> Task 1
In the passage on Sufis in Afghanistan, what does the Chishtiyya Sufi Order consider music to be?
> Task 2
Decide whether each statement agrees with the passage on Sufis in Afghanistan: (a) Wahabism insists on a literal reading of Islam; (b) Afghan Culture Minister Sayed Makhdoom Rahin has a Sufi background; (c) no Sufis were ever part of the Taliban movement.
> Task 3
Continue the passage on Sufis in Afghanistan from the point where it stops.

Text for analysis Block Start

The Soviet invasion of Afghanistan in 1979 and the following armed resistance by the mujahideen resulted in the arrival of thousands of Middle Eastern fighters and the introduction of foreign ideologies including Wahabism.

Wahabism insists on a literal interpretation of Islam and sees Sufism and its ideas as anathema. This created tension between Sufis and Ulamas (religious scholars) in some parts of the country.

But it was during the Taliban's rule (1996-2001) when many Sufis were driven underground.

A number were initially part of the Taliban movement but gradually people influenced by the Wahabi ideology became more prominent. Sufis were silenced.

Some Sufis, especially members of the Chishtiyya Sufi Order which considers music to be an effective route to reach Allah, were prosecuted.

"The Taliban invaded Sufi gatherings, humiliated and beat up many of them and their musical instruments were smashed,'' said Afghan Culture Minister Sayed Makhdoom Rahin, who has a Sufi background.

Text for analysis Block End
Extracted data Block Start

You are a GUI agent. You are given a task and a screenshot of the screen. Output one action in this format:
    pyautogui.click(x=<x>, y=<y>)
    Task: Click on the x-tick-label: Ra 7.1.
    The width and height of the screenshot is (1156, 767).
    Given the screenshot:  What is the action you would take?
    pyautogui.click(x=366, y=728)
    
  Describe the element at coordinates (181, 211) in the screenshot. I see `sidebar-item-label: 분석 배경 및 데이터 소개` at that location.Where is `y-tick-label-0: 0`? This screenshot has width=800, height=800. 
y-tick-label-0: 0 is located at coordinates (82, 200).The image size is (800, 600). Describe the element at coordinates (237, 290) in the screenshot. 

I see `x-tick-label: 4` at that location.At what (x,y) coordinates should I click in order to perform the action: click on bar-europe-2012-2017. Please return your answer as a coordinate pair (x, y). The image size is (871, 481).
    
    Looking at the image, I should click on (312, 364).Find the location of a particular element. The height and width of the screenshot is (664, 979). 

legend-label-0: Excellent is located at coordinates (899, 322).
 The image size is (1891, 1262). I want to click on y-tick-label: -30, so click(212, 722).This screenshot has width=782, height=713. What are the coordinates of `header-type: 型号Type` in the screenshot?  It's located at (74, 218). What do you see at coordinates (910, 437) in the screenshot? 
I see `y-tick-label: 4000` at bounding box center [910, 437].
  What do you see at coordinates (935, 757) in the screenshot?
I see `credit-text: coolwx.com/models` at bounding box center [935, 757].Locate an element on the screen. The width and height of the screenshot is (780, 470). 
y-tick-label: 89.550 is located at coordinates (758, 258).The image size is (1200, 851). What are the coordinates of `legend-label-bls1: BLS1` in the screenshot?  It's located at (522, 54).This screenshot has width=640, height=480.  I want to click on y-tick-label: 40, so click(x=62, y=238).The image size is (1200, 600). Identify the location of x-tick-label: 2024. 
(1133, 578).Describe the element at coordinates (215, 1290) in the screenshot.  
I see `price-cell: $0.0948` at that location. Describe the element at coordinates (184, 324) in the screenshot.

Extracted data Block End

> Reply 1
An effective route to reach Allah.

> Reply 2
(a) Yes: "Wahabism insists on a literal interpretation of Islam."
(b) Yes: "said Afghan Culture Minister Sayed Makhdoom Rahin, who has a Sufi background."
(c) No: "A number were initially part of the Taliban movement."

> Reply 3
''Sufis are free to hold their ceremonies once again with the same old exuberance denied to them by the Taliban.''

'Home of saints'

Given the respect and influence Sufis enjoy among the local population, their involvement at the grass roots level could help the peace process in war-torn Afghanistan.

Shrine of Khwaja Abdullah Ansari in Herat
Image captionSufi shrines can be seen all over Afghanistan

Although Taliban members come from various backgrounds, some have great respect for Sufis and are even followers of Sufism.

"Influential and knowledgeable Sufis can persuade a large number of Taliban to lay down their arms and can also provide guarantees to the Taliban about their safety and peaceful future,'' a Sufi leader, Ahmad Shah Maududi, said.

''But we need to be careful and vigilant because many so-called Sufis have exploited and fooled ordinary people in the garb of Sufism.''

Sufism has been part of Afghanistan almost as long as Islam itself - more than 1,300 years. Afghanistan is commonly called "the home of Sufi saints". The mystics have been an integral part of the life of the people for centuries.

The word Sufism is derived from "suf", the Arabic wood for wool, and refers to woollen robes worn by early ascetics.

Sufis seek to achieve communion with God during mystic moments of union brought about by various methods, including meditation, Zikr (reciting the names of God and other sacred phrases), dancing, hymn singing, music and physical gyrations.

Sufis maintain that human beings are creatures of Allah and they should be served and respected.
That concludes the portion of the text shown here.